Gukurahundi in Zimbabwe – A speech given at Chatham House, London

By Eileen Sawyer – former National Director of the Legal Resources Foundation
Chatham House, London,
4th September 2007

“Gukurahundi” is the Shona name which the Mugabe regime used to describe the massacres in Matabeleland and the Midlands in Zimbabwe between 1982 and 1987. It means the early rain which washes away the chaff before the spring rains. It describes the onslaught by the 5th Brigade, a North Korean trained military unit, against a civilian population in which at least 20,000 people lost their lives and thousands more were subjected to unspeakable acts of violence.

The book “Gukurahundi in Zimbabwe” commemorates the tenth anniversary of the publication of a Report entitled “Breaking the Silence; building true peace” by the Catholic Commission for Justice and Peace (CCJP) and the Legal Resources Foundation (LRF) in Zimbabwe.

The background to the involvement of the CCJP has been adequately described by Mike Auret, the former Director. The involvement of the LRF, of which I was the National Director at the time, is less well known.

The LRF is a Charitable and Educational Trust established in 1984 which promotes human rights through its paralegal, educational and publications programmes. It has 5 urban, 7 suburban and 18 rural legal advice centers in Zimbabwe.

○ ○ ○ ○ ○

- Problems to solve
A. Reproduce the stretch of the Gukurahundi speech from "By Eileen Sawyer" through "(LRF) in Zimbabwe.".
B. Continue the Gukurahundi speech after its last sentence.

- Supplied information
○ ○ ○ ○ ○

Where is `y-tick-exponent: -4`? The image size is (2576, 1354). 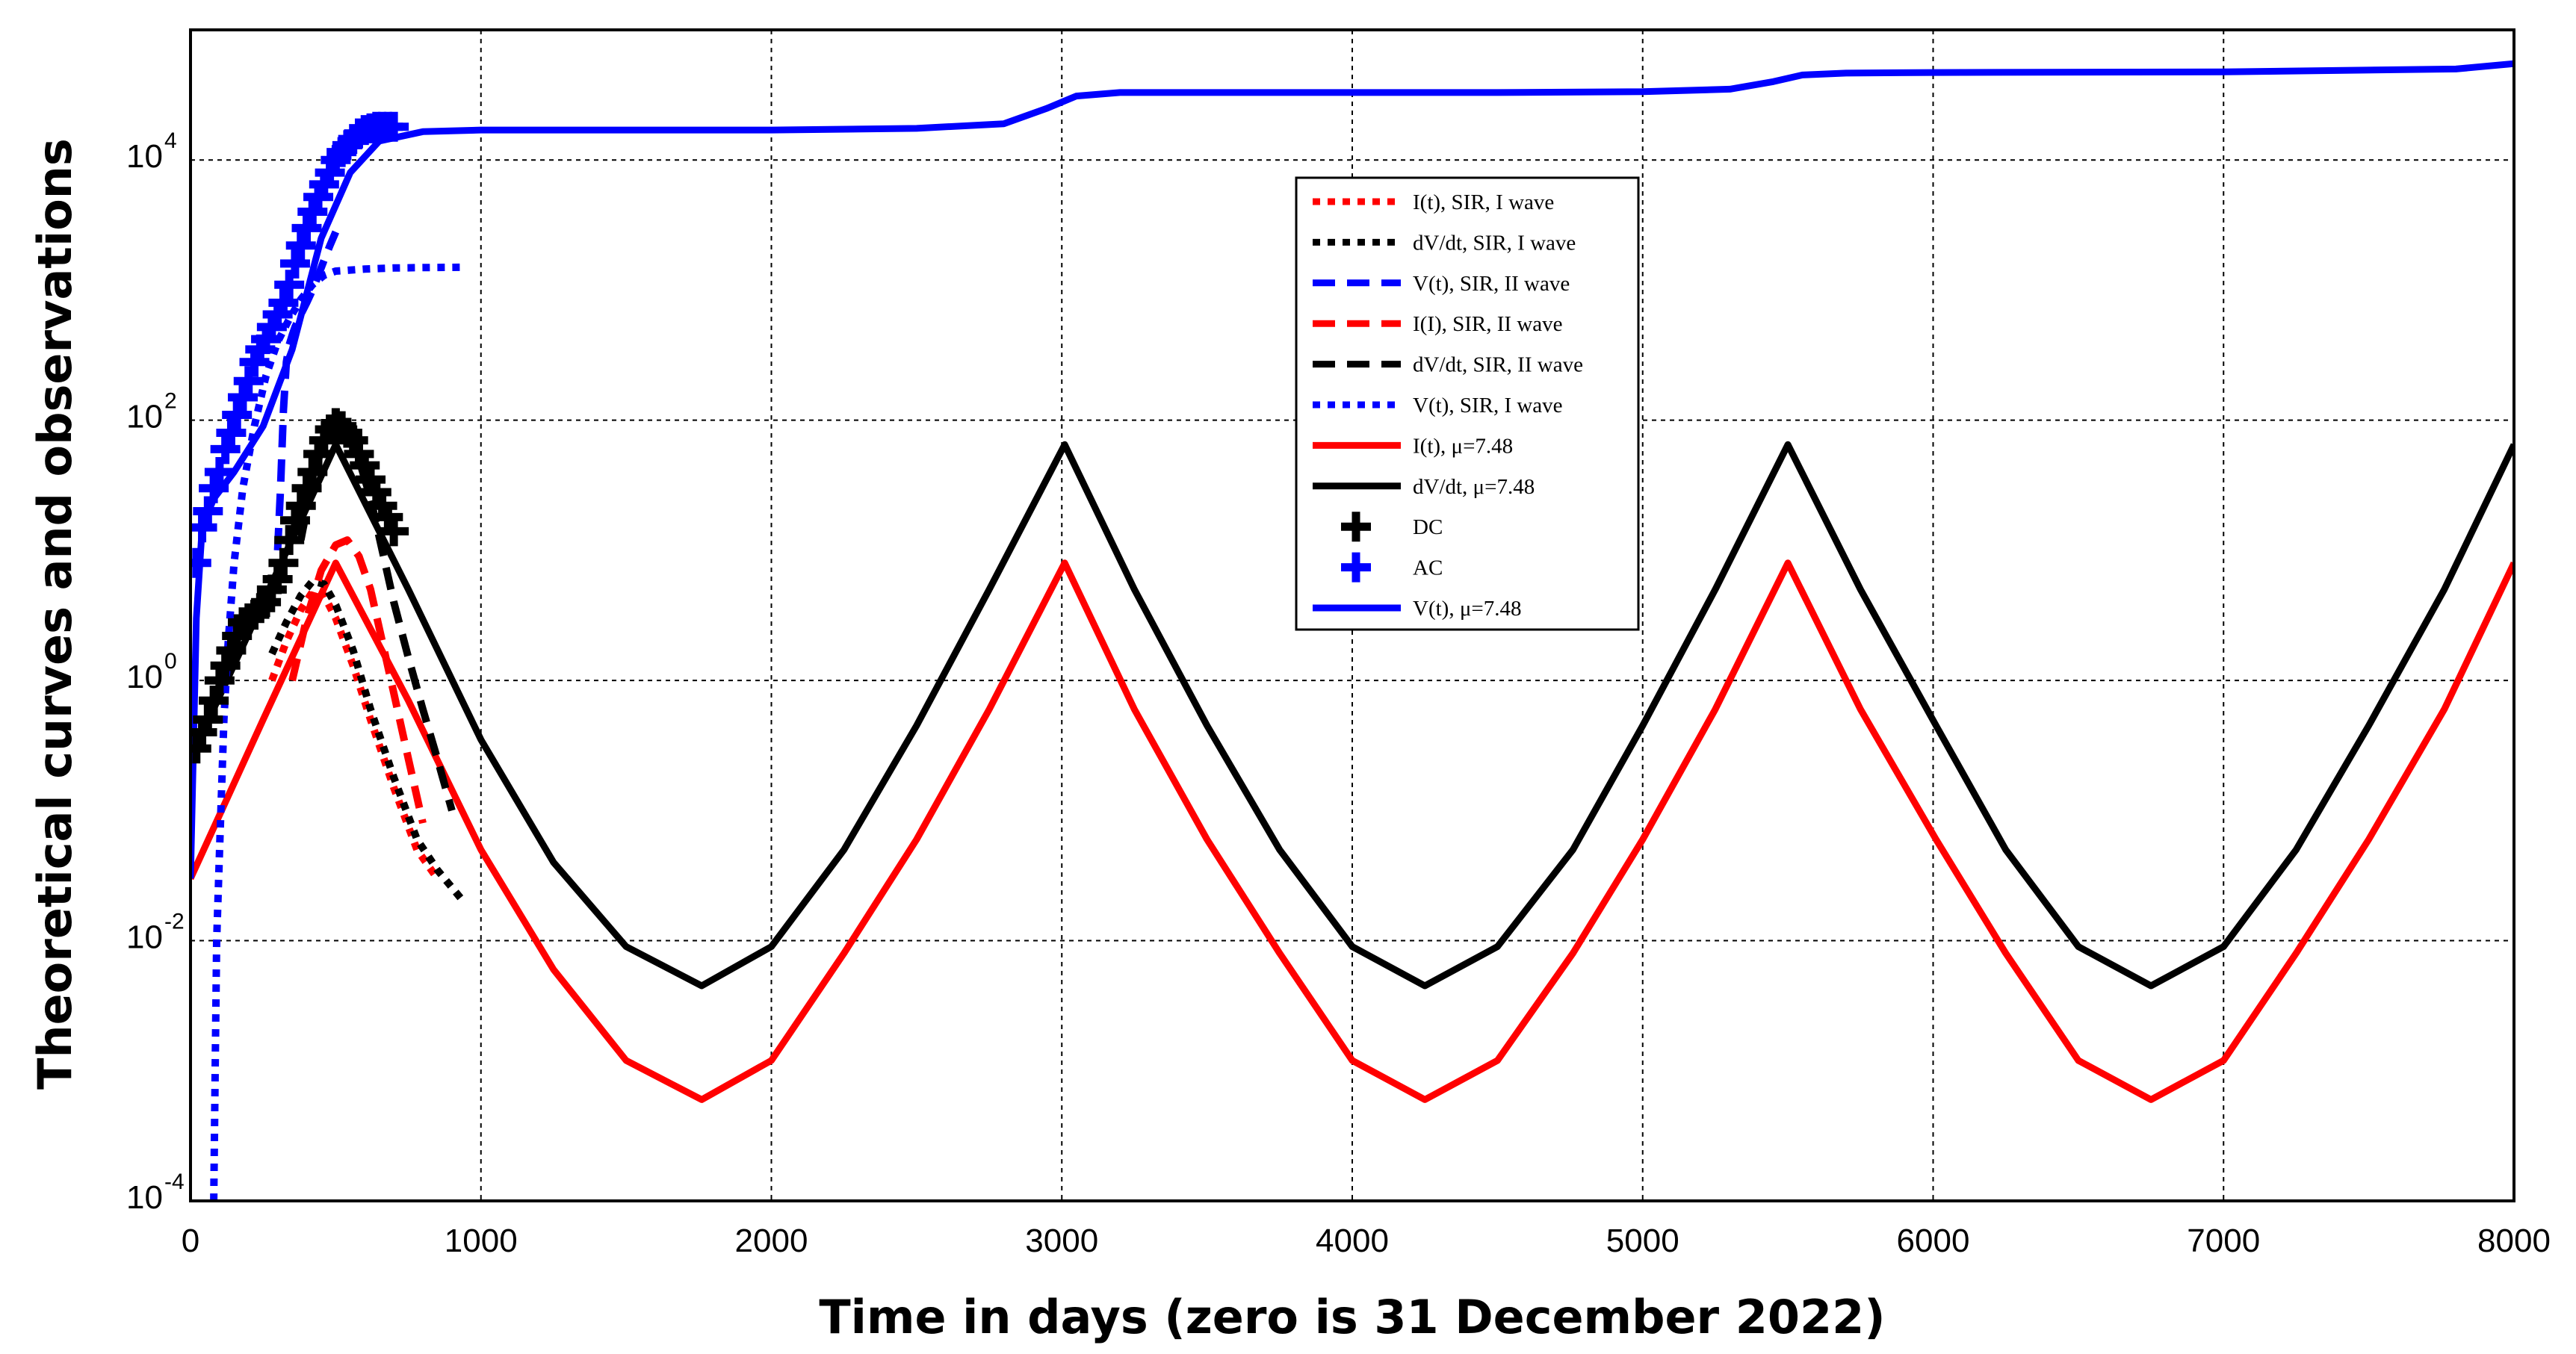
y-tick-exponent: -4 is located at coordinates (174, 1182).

○ ○ ○ ○ ○

- List of answers
A.
By Eileen Sawyer – former National Director of the Legal Resources Foundation
Chatham House, London,
4th September 2007

“Gukurahundi” is the Shona name which the Mugabe regime used to describe the massacres in Matabeleland and the Midlands in Zimbabwe between 1982 and 1987. It means the early rain which washes away the chaff before the spring rains. It describes the onslaught by the 5th Brigade, a North Korean trained military unit, against a civilian population in which at least 20,000 people lost their lives and thousands more were subjected to unspeakable acts of violence.

The book “Gukurahundi in Zimbabwe” commemorates the tenth anniversary of the publication of a Report entitled “Breaking the Silence; building true peace” by the Catholic Commission for Justice and Peace (CCJP) and the Legal Resources Foundation (LRF) in Zimbabwe.

B.
From the time when the Bulawayo Legal Projects Centre (BLPC) opened the first of its rural legal advice centers in Lupane in Matabeleland North in 1990, paralegals received constant requests for help from the communities still suffering the aftereffects of Gukurahundi. For example help was needed to obtain death certificates for heads of families who had disappeared in the 1980s to enable children to get birth certificates to entitle them to go to school and for other administrative purposes.

It became apparent to the then Director of the BLPC, David Coltart, and his staff that unless the full extent of what had happened during the Gukurahundi was brought to the attention of the Zimbabwean Government and the Zimbabwean people in general, the plight of the victims would never be adequately addressed. Likewise it was also clear that whilst statements regarding what had happened could be taken (and were being recorded), without the contemporaneous data collected by the CCJP in 1983 and 1984 in particular, the picture of what had happened would always be incomplete.
It was at this point in 1994 that the Director of the BLPC wrote to Mike Auret, in his capacity as Director of CCJP, to see whether the CCJP would enter into a collaborative venture to produce a detailed report. Subsequently the LRF entered into a contract with the CCJP to produce what became known initially as the “Matabeleland Report”.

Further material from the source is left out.